▶ **CONSIGNE DONNÉE A**: D'après la page consacrée à Alfred Ouster, à quelle date celui-ci quitte-t-il la terre ferme ?
▶ **CONSIGNE DONNÉE B**: Recopiez fidèlement le passage de la page sur Alfred Ouster compris entre « Alfred Ouster, un » et « que possible ? », bornes incluses.

Alfred Ouster, un Communard en Nouvelle Calédonie



Comme souvent, je me concentre pour tenter de mettre par écrit quelques moments de vie de l’un ou l’autre des personnages de mes généalogies ; je commence à relire ce que j’avais rédigé pour le #RDVAncestral du mois dernier car je me souviens parfaitement que ma rencontre avait été écourtée autant par le manque de temps de ma part que par le très riche passé de l’hôte qui avait bien voulu me recevoir alors… Mais bientôt, je cesse ma lecture car mon esprit part vagabonder et imaginer le long voyage entrepris bien malgré lui et les paysages inimaginables, les gens extraordinaires qu’a découvert Alfred Ouster dont l’esprit semble chercher le mien pour pouvoir reprendre le cours de nos échanges…

Bonjour Alfred. Ne vous avais-je pas dit que je reviendrais vous voir dès que possible ?

Communard, vous avez été condamné à la déportation en enceinte fortifiée mais  cette peine très lourde a été commuée le 09 décembre 1872 en déportation simple. Vous êtes incarcéré au fort de Quélern dans le Finistère en attendant le moment d’embarquer sur le Calvados. Vous quittez la terre ferme le 18 mai 1873… Oh là là ! Quel voyage ! Des cages de trente mètres de long sur trois de large pour une hauteur de deux mètres vingt vous accueillent avec les autres condamnés politiques. Vous avez le droit à de la viande fraîche le mercredi et dimanche, des sardines ou du fromage les vendredis, une ration de lard salé les autres jours ; tous les soirs, vous pouvez vous restaurer d’un bouillon aux haricots, aux pois ou aux fèves ainsi que d’un bouillon au lard ou à la viande fraîche tous les matins sauf le vendredi ; vous recevez quotidiennement des biscuits et 1/8è de pain ; un café vous est servi tous les matins à 6 h ; ¼ de vin le midi vient agrémenter votre repas et une boisson sucrée ou citronnée vous est servie dans la journée.

▶ **DONNÉES FOURNIES**:

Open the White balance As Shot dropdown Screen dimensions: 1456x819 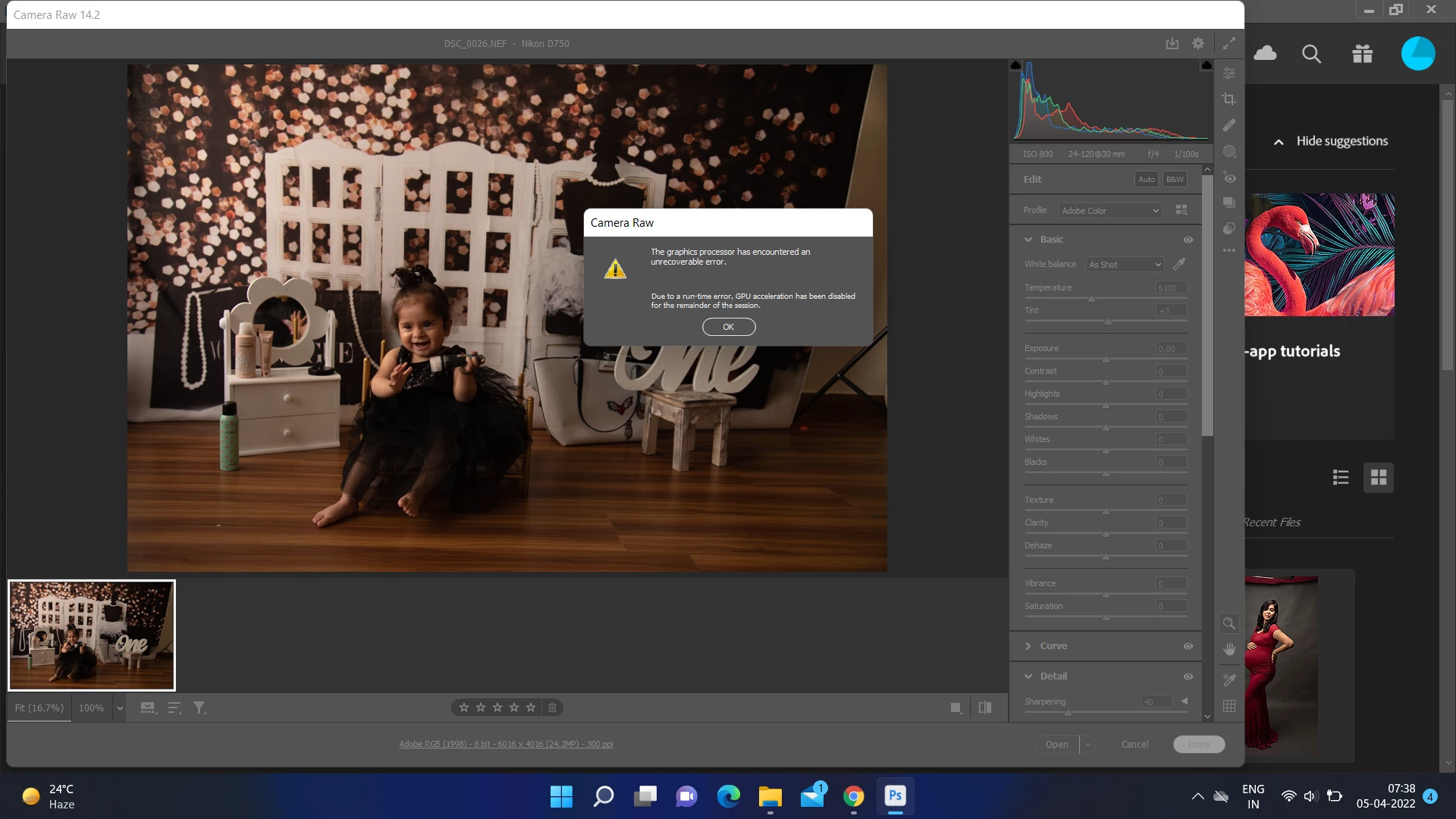pyautogui.click(x=1125, y=265)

▶ **RÉPONSE ATTENDUE A**: Le 18 mai 1873.

▶ **RÉPONSE ATTENDUE B**:
Alfred Ouster, un Communard en Nouvelle Calédonie



Comme souvent, je me concentre pour tenter de mettre par écrit quelques moments de vie de l’un ou l’autre des personnages de mes généalogies ; je commence à relire ce que j’avais rédigé pour le #RDVAncestral du mois dernier car je me souviens parfaitement que ma rencontre avait été écourtée autant par le manque de temps de ma part que par le très riche passé de l’hôte qui avait bien voulu me recevoir alors… Mais bientôt, je cesse ma lecture car mon esprit part vagabonder et imaginer le long voyage entrepris bien malgré lui et les paysages inimaginables, les gens extraordinaires qu’a découvert Alfred Ouster dont l’esprit semble chercher le mien pour pouvoir reprendre le cours de nos échanges…

Bonjour Alfred. Ne vous avais-je pas dit que je reviendrais vous voir dès que possible ?